They are mechanically strong and chemically inert; resist wear and corrosion; insulate against heat and electricity; and are harder, and have higher melting points, than metals. These attributes mean ceramic materials can be used to cut metals or contain molten metals and sustain high stresses at high temperatures.

Ceramics also are brittle at room temperature; they bend only at high enough temperatures when dislocation activity can be activated. Metals, by contrast, bend without breaking at room temperature.

Wang said ceramics have few dislocations, causing their brittle nature. Dislocations are defects in materials that change the arrangement of atoms in a structure.

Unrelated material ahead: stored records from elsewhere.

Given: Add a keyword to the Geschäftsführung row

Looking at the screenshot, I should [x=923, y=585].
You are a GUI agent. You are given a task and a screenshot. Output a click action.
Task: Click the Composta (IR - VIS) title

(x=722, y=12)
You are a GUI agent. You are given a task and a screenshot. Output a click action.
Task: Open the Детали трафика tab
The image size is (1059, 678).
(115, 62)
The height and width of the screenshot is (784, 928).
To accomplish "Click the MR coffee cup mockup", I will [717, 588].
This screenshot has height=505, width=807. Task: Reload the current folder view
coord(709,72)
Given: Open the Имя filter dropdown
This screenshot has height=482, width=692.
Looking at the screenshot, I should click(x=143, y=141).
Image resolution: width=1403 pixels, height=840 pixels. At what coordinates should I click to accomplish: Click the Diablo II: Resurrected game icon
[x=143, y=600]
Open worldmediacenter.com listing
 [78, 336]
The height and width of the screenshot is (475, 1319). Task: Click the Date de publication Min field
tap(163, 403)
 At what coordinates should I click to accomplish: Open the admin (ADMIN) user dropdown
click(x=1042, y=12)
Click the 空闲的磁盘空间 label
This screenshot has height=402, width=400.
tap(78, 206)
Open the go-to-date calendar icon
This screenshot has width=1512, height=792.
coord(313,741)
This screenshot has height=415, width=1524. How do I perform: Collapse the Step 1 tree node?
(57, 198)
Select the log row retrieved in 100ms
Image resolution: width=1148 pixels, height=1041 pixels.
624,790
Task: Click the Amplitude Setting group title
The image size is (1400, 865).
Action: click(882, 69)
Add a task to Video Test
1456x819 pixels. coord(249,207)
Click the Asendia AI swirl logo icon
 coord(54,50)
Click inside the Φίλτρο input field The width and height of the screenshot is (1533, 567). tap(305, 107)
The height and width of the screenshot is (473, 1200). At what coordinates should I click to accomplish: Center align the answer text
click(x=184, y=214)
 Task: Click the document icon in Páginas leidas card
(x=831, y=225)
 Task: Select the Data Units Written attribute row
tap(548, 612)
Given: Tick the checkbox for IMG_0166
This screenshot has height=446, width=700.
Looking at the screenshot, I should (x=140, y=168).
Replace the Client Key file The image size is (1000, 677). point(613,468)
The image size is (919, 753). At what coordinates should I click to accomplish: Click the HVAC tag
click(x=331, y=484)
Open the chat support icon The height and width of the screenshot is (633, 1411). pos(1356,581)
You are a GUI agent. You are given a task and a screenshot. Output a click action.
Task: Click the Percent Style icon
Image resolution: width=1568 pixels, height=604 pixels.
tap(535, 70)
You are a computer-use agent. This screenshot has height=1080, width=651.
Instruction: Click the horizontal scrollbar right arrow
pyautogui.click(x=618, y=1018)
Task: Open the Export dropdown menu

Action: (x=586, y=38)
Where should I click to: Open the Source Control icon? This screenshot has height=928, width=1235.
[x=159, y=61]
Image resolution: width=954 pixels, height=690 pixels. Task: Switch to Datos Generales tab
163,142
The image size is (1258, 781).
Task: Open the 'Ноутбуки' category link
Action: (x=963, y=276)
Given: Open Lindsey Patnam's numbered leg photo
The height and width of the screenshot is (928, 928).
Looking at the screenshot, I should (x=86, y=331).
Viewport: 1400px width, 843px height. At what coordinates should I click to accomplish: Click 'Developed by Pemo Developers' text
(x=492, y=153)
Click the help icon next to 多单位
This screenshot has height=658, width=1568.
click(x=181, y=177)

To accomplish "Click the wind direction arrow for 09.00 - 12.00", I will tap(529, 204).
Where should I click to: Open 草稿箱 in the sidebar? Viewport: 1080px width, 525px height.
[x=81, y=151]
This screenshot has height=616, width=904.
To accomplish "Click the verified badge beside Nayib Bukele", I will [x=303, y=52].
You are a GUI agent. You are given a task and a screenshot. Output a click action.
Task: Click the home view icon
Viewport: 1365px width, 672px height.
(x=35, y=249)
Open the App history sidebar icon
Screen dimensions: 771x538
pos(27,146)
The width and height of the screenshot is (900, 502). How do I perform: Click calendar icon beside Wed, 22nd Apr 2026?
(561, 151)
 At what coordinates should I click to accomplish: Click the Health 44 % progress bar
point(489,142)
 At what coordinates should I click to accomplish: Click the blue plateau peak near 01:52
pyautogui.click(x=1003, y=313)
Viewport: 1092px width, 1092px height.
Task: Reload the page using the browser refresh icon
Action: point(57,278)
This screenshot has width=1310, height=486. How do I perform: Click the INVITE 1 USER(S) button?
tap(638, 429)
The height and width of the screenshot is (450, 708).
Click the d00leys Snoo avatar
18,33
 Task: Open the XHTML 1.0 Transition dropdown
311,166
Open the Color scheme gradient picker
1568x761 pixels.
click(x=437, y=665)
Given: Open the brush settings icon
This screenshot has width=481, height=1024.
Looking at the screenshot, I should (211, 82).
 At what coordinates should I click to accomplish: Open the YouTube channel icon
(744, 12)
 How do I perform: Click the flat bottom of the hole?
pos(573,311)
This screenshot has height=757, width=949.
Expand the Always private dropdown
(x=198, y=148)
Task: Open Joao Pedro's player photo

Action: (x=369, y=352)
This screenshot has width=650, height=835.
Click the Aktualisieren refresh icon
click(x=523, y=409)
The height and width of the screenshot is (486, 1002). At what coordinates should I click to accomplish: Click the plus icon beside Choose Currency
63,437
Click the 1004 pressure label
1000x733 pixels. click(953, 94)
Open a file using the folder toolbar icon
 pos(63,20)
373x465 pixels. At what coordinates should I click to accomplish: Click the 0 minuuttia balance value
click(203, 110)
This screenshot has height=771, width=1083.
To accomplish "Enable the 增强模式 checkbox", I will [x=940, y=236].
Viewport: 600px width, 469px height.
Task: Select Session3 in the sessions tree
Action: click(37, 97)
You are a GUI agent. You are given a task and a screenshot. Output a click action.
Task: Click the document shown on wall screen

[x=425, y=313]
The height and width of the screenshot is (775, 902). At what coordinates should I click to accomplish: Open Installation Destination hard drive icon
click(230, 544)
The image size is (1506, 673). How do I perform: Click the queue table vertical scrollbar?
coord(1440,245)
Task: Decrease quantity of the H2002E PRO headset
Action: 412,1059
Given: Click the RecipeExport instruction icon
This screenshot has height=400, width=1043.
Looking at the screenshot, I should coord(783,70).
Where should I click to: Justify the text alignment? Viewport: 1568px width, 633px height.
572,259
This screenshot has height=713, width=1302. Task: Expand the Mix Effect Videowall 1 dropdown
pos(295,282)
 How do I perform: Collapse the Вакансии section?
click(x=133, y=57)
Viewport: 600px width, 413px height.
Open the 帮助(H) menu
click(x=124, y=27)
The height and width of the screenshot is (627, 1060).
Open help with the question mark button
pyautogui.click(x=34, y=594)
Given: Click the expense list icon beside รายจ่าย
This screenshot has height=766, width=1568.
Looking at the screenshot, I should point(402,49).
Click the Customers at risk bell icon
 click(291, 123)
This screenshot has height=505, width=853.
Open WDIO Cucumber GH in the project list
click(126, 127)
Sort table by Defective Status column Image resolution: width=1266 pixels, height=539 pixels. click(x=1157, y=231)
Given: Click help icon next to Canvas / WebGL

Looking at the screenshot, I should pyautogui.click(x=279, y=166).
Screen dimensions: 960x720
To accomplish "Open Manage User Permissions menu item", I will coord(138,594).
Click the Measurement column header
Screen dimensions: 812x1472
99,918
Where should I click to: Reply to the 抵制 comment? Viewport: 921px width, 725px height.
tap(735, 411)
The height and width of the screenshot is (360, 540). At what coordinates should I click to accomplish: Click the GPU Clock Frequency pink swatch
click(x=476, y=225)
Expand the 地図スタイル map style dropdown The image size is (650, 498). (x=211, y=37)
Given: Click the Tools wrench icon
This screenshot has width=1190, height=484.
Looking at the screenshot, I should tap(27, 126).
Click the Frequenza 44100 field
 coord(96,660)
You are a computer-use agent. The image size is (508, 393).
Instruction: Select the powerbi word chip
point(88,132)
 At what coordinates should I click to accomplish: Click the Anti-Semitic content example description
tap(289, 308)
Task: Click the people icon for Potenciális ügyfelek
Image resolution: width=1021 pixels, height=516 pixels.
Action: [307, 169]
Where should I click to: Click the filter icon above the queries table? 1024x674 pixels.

“A dislocation can glide within crystals to enable plastic deformability at certain stress levels,” Wang said. “However, in ceramic materials, it is difficult to nucleate dislocations at room temperature, as the fracture stress in ceramics is much less than the stress to nucleate dislocations at such temperatures.”

Zhang said, “In contrast, metallic materials are ductile because they easily nucleate a very high density of dislocations. And dislocations are mobile in metals at room temperature, significantly improving their ductility. So the way to improve plasticity for ceramics is to nucleate abundant dislocations in ceramics before we start to deform them.”

Technique to improve ductility

Wang said extensive efforts have been made to enhance the deformability of ceramics, but with only limited success.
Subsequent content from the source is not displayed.